Just finished the first piece to our new cemetery entrance project, the arch with our haunt name. I put together a quick slideshow showing the process of construction and finishing here-




Enjoy.


----------



## theundeadofnight (Aug 14, 2011)

Hi Cyclonejack ,

Very good tutorial and the finished arch looks fantastic .


----------



## Pumpkin5 (Aug 8, 2010)

:jol:That's a great result and a very well done tutorial. Just a totally realistic looking metal sign out of wood and foam. Well done!


----------



## RoxyBlue (Oct 6, 2008)

Gee, I'd like to try this but I don't have a wife to do the priming part. Do you think a husband could do as good a job?:googly:

Great tutorial and beautiful results!


----------



## Bone Dancer (Oct 7, 2005)

Excellent job with the photos and the how-to. An amazing job on the sigh.


----------



## NickWaka7 (Aug 10, 2013)

Amazing job! I love the detail you put into it. I might just have to try something similar to this myself.


----------



## jaege (Aug 23, 2009)

I've been wanting an arch sign for my cemetery. I may have to take a crack at your technique.


----------



## GhoulishCop (Sep 25, 2009)

Your arch is beautiful. Looks fantastic. My cemetery arch sign got damaged two years ago by Hurricane Sandy, and though it actually has some charm with its damaged and missing letters because of it, it still needs an overhaul. This is a great project to do that. Thanks for a very clear description of the process.

Rich


----------



## Lord Homicide (May 11, 2012)

Nice tutorial man and it looks pretty damn awesome. I laughed at "it all starts with insulation foam" because I know it really starts off with skill! Good way to coordinate with the wife too.
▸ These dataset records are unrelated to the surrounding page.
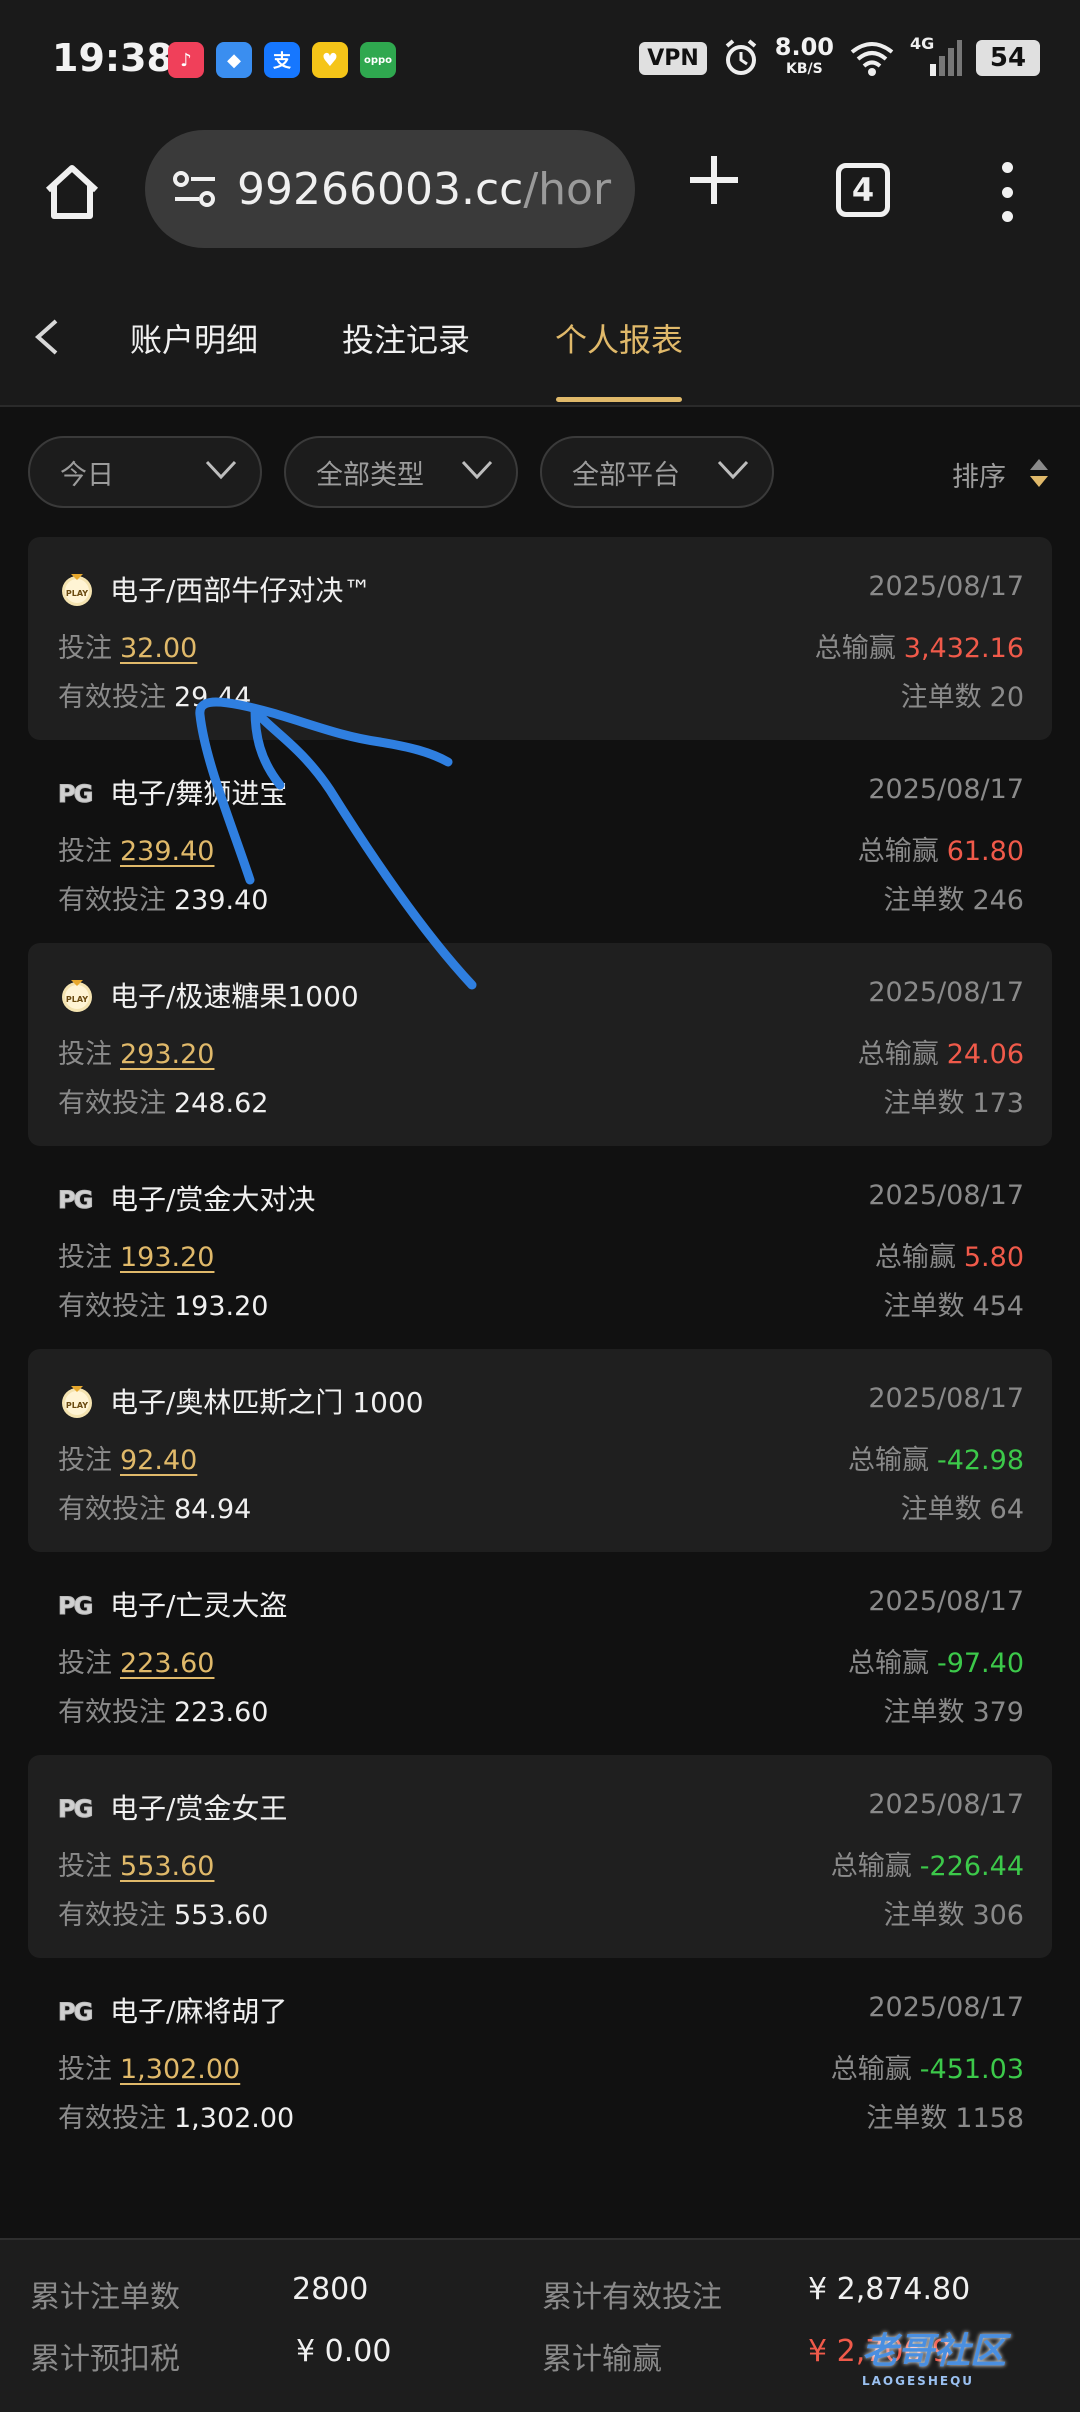  What do you see at coordinates (406, 338) in the screenshot?
I see `tab-bet-records: 投注记录` at bounding box center [406, 338].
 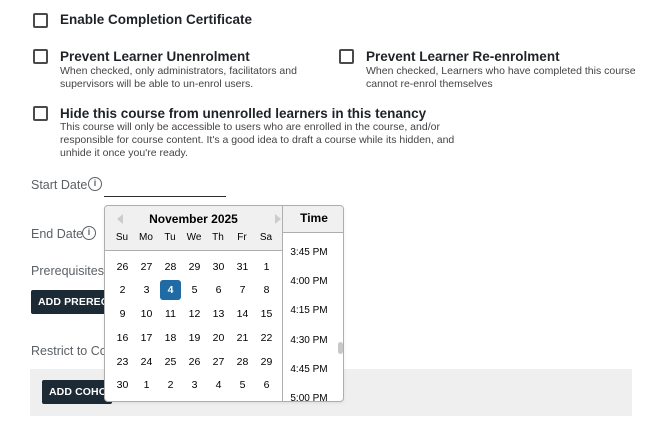 What do you see at coordinates (218, 338) in the screenshot?
I see `calendar-day: 20` at bounding box center [218, 338].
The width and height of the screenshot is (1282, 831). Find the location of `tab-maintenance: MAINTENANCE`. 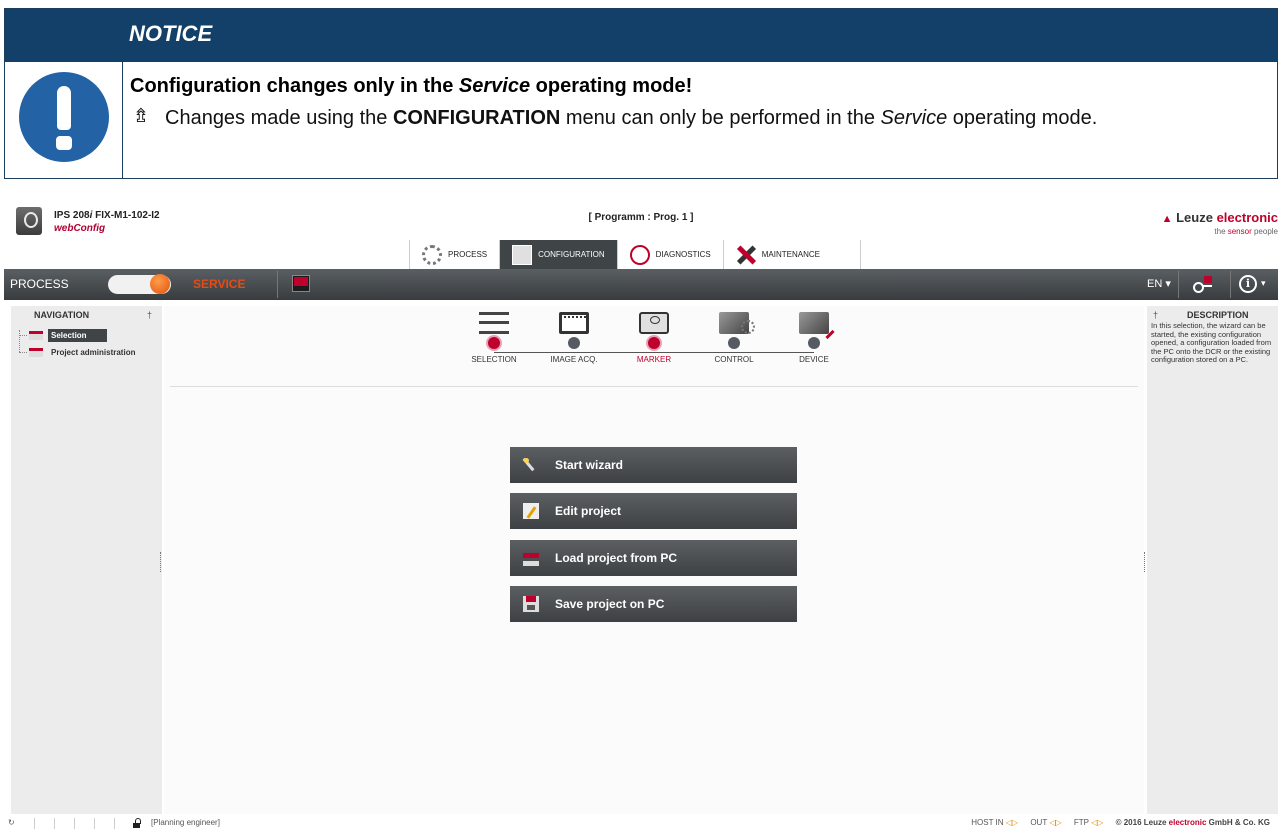

tab-maintenance: MAINTENANCE is located at coordinates (792, 254).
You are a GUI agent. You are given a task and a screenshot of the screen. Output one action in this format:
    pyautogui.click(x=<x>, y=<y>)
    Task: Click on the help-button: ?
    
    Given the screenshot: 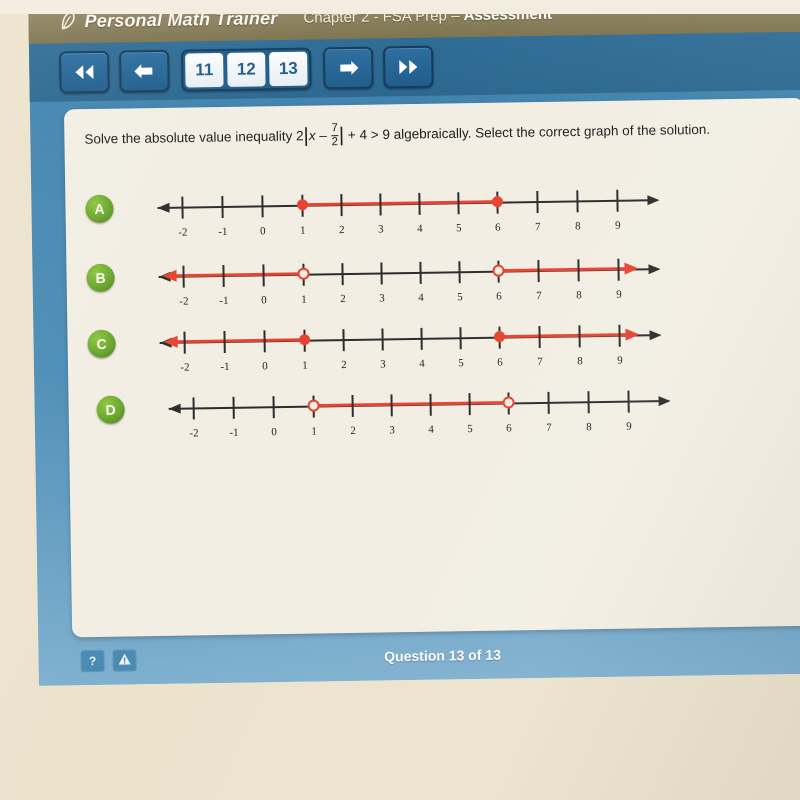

Would you ever back light it if it's even possible?

Don't know what's creepier, the sign or all of the trick or treater pumpkins stacked up - lol.


----------



## CarolTerror (Aug 10, 2010)

That's an awesome archway!! I might have to give this (or something inspired by this) a shot - thanks for posting!!


----------



## CarolTerror (Aug 10, 2010)

RoxyBlue said:


> Gee, I'd like to try this but I don't have a wife to do the priming part. Do you think a husband could do as good a job?:googly:


Hmmmmmm... I have this problem, too. But I may just keep the priming, myself. In the House of Terror, my husband is great at coming up with the ideas. I'm the one who makes them happen... :jol:


----------



## creeperguardian (Nov 6, 2012)

awesomeness. This is on my to do list at some point.


----------



## chefcat (Mar 12, 2013)

That is beautiful work, and a very good tutorial.


----------



## neverhart (Sep 5, 2011)

Nice work, looks great! What font did you use?


----------



## The-Hog-Flu (Oct 21, 2013)

Great tutorial. Nice job.


----------



## [email protected] (Aug 25, 2012)

I like this a lot. I'll borrow some of these ideas for sure.


----------



## slightlymad (May 25, 2006)

Very nice. guess its time to get to work


----------



## RFrendt (Oct 18, 2014)

This is incredibly beautiful! I hope to try something similar -- Thanks!


----------



## Fate (Jun 22, 2015)

Awesome tutorial. it looks great!


----------



## Pumpkin5 (Aug 8, 2010)

:jol:I'm giving this one a try for my cemetery this year.


----------



## spokanejoe (Sep 16, 2006)

Beautiful work. WELL DONE!


----------



## Hidden Terror (Jan 27, 2016)

Amazing work i would never have that kind of patience i may try a dumbed down vision i have a huge display to fill!


----------



## MommaMoose (May 15, 2010)

Beautiful arch.


----------



## fontgeek (Jul 24, 2006)

Do you have any photos of this in situ and at night? I'm curious to see/know how readable this is under the typical working/Halloween conditions.


----------